東京五輪代表有力候補だった安部裕葵。バルサBでの評価は高いが、トップ昇格の可能性は? (2ページ目)

  • 小宮良之●文 text by Komiya Yoshiyuki
  • photo by Pressinphoto//AFLO

 安部は昨シーズンを、ケガでほぼ棒に振った。そのため1年はモラトリアムと言えるだろう。今シーズン、バルサBで結果を叩き出し、トップチームに招集されることが目標になる。十分な活躍を示せなければ、それなりの移籍金を獲得する形での売却候補となる。

「バルサの安部誕生」のタイムリミットは迫っている。

 チャンスをつかみ取るだけの能力の高さを、安部は備えている。2シーズンをスペインで過ごし、逞しさも増した。殻を破りつつある気配は漂わせている。

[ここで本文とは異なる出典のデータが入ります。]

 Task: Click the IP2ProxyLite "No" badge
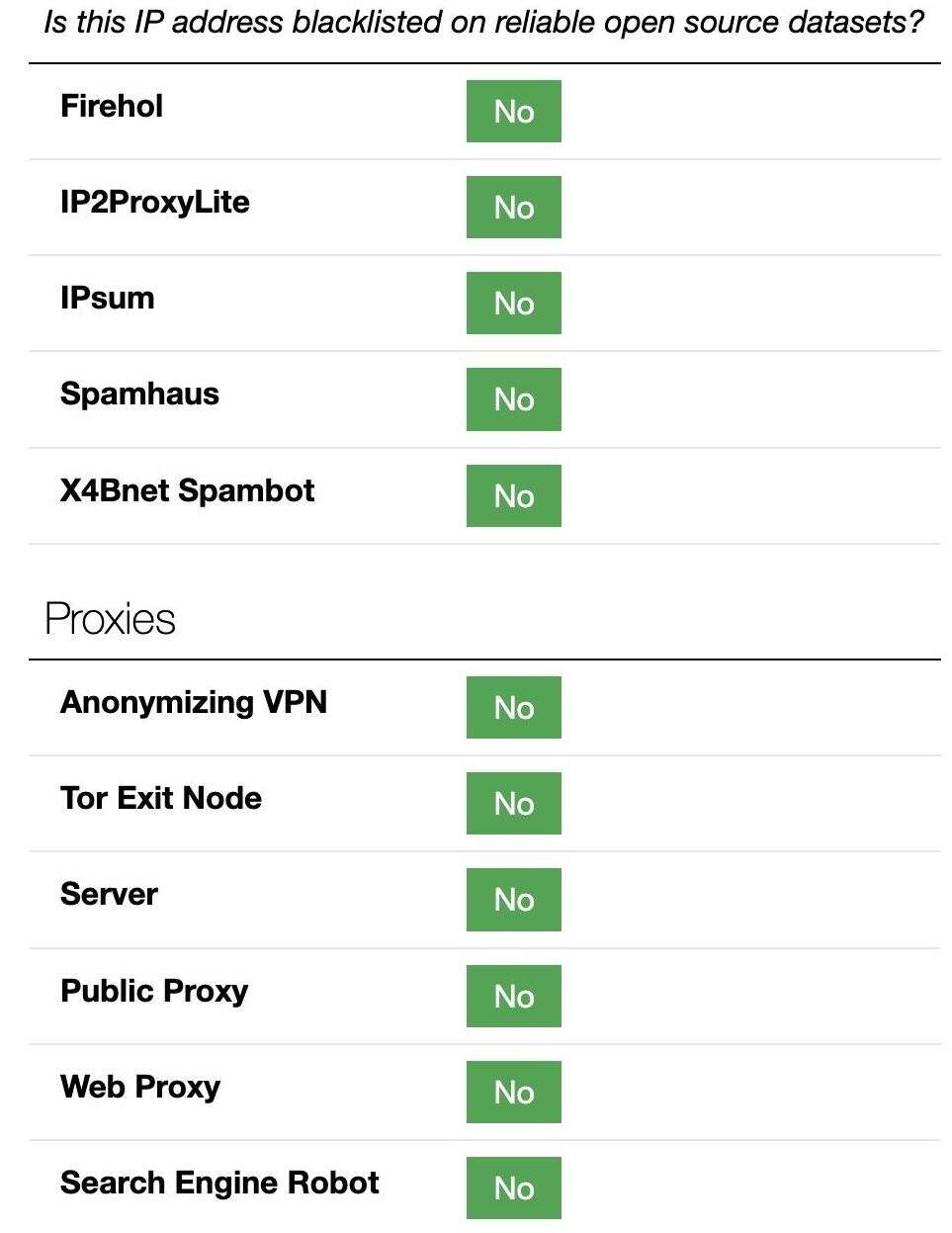click(x=513, y=207)
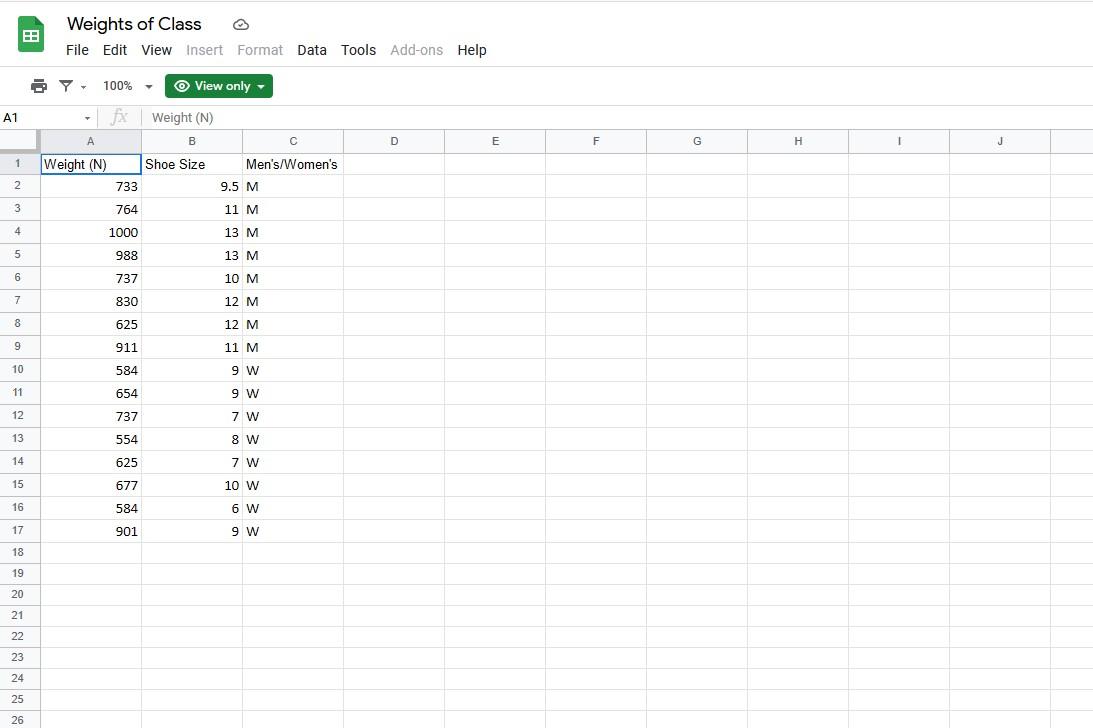The height and width of the screenshot is (728, 1093).
Task: Select column B header
Action: coord(192,141)
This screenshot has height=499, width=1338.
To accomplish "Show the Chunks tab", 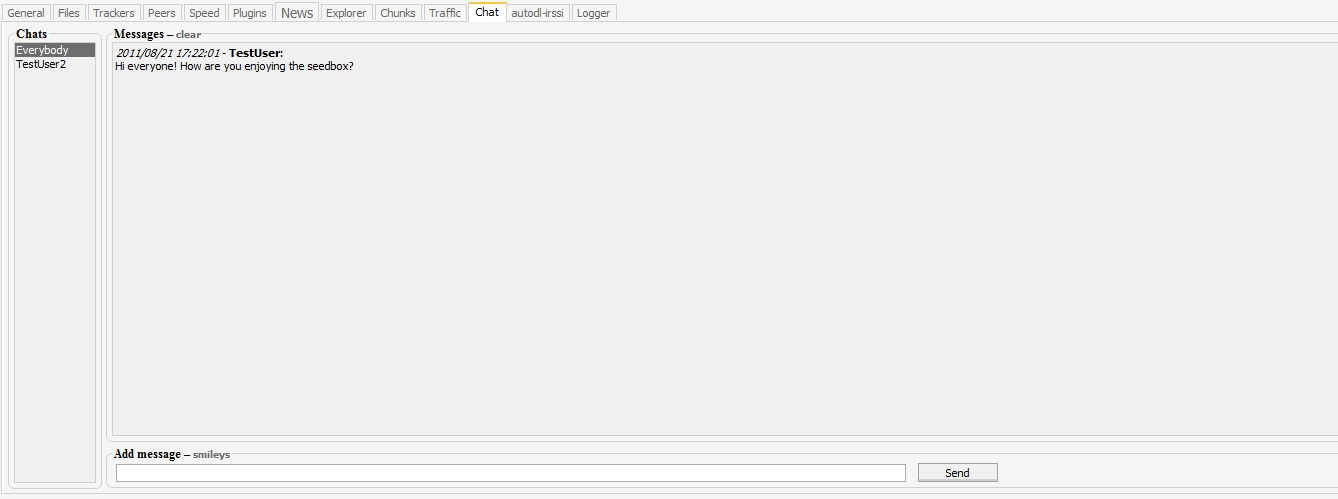I will (x=398, y=13).
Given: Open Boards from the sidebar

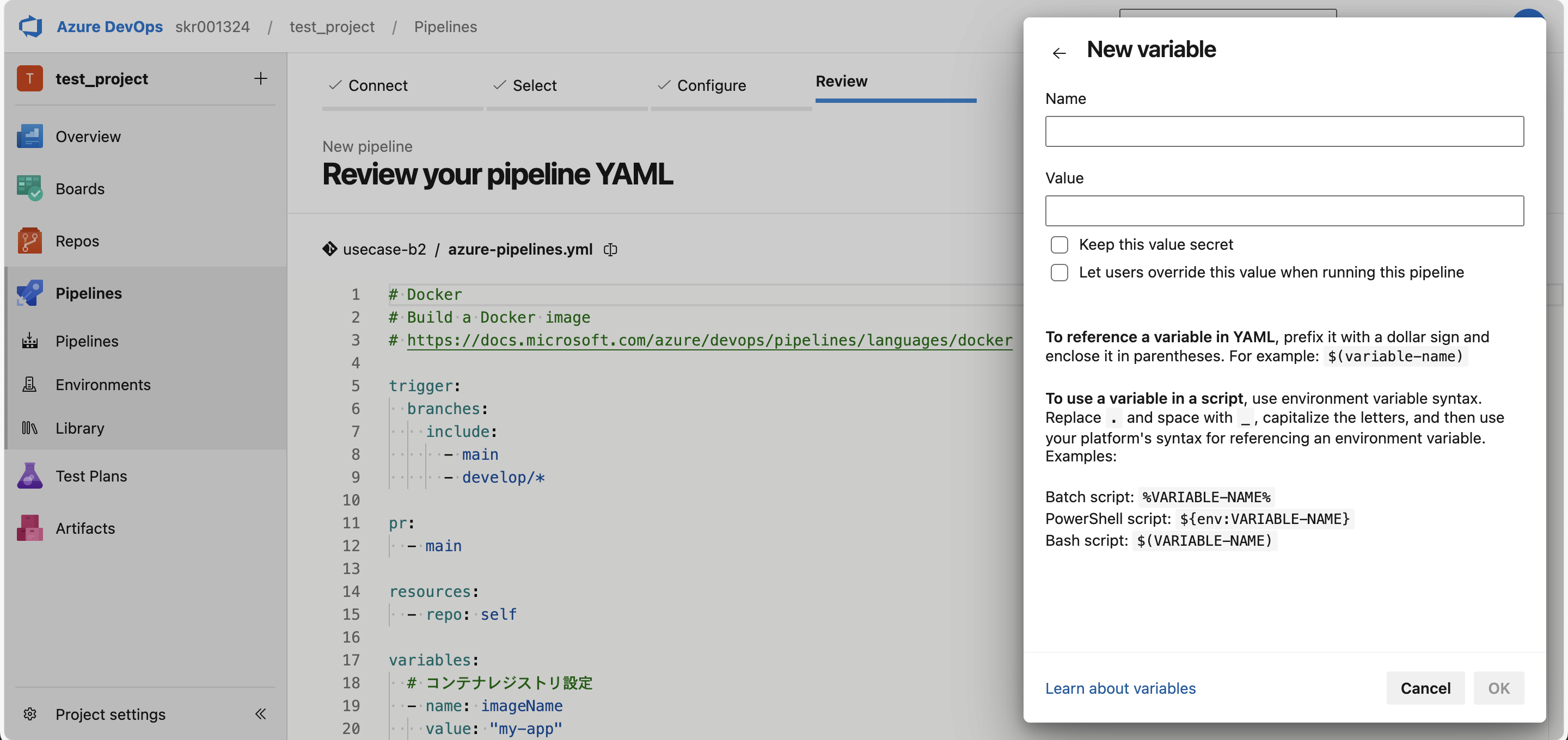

 2019年10月、バルセロナ郊外。筆者はヨハン・クライフスタジアムを取材で訪れたが、チームメイトとボール回しをしていた安部は、"お客さん感"が拭えなかった。おとなしい日本人が外国のクラブで緊張を帯びる風景、と言ったらいいだろうか。試合でピッチに入ってボールを持った瞬間、その危うさは頼もしさに変化したが......。

 それから2年近くが経とうとする現在、その顔つきは見違えるほど変わった。

 バルサBの主力選手として、どの局面でも落ち着いた表情を見せる。ピッチに入った時の迫力は入団当初と比較にならない。今も守備面での判断に関しては成熟の余地はあるが、戦士の顔つきになった。

 それは困難を乗り越えた自信によるものだろうか。

 2019-20シーズン、安部は「偽9番」で定位置をつかみ、トップ帯同も噂されたほどだった。しかし昨年2月、右足ハムストリングのケガで長期戦線離脱を余儀なくされることになる。同年11月に復帰したものの、直後に再び同じ部位のケガで半年近くもチームを離れることになった。1年以上、プレーもままならず、有力視されていた東京五輪代表メンバーからも外れた。

 安部は、捲土重来を期す。

 今年5月、安部は2部昇格プレーオフでバルサBに合流し、ビジャレアルB戦の終盤に久しぶりにピッチに立った。復帰2試合目のアルコジャーノ戦は後半途中出場で、ドリブル突破により相手のイエローカードを誘い、右サイドから決定的クロスも送っている。準決勝(2部昇格最終プレーオフ1回戦)進出に貢献すると、そのムルシア戦は、試合勘が足りない状況だったにもかかわらず、先発を託された。試合は2-2でPK戦に突入し、昇格にはあと一歩及ばなかったが......。